- What is being asked -
In the listing, rewrite the lines starting at the one containing "Image resolution: width=447" and ending at the one containing "[x=167, y=273]", substituting "carry out" for "perform" and keeping everything else the same. Give only those lines, and leave the pictures out.

- Provided data -
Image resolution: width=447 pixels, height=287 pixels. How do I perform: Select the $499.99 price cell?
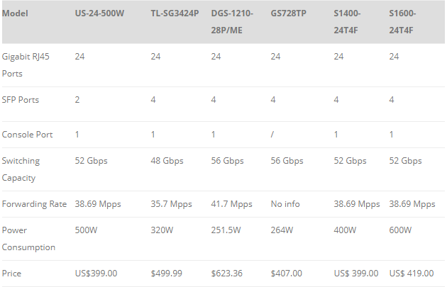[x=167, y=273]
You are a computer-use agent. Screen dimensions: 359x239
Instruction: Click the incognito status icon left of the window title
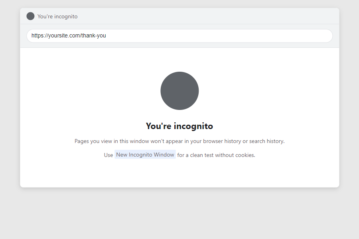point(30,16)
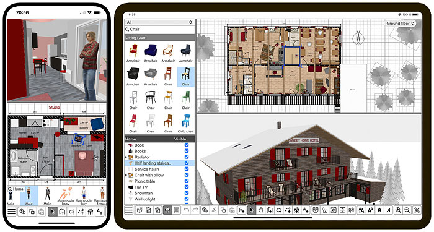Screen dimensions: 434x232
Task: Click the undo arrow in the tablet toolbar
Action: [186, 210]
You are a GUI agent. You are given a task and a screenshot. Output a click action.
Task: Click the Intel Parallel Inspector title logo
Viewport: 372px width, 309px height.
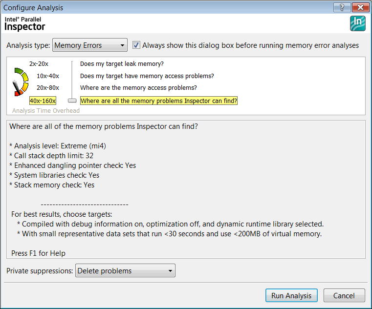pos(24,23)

---

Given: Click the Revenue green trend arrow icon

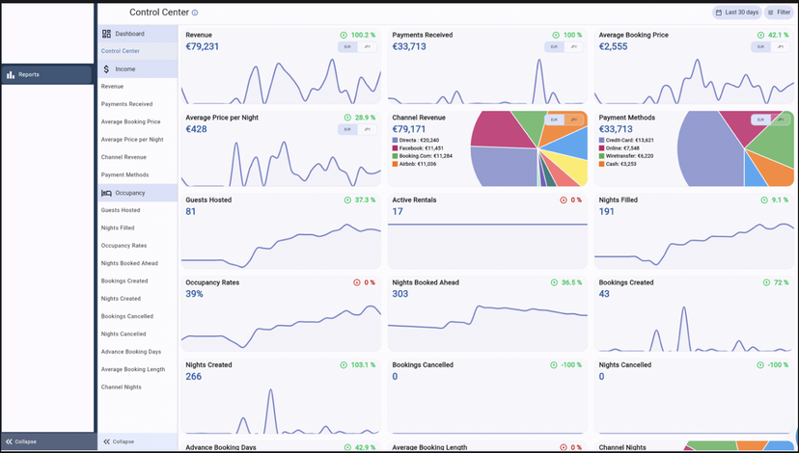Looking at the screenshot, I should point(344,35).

- Solution for this task -
Image resolution: width=447 pixels, height=287 pixels. How do I carry out: Select the $499.99 price cell?
[x=167, y=273]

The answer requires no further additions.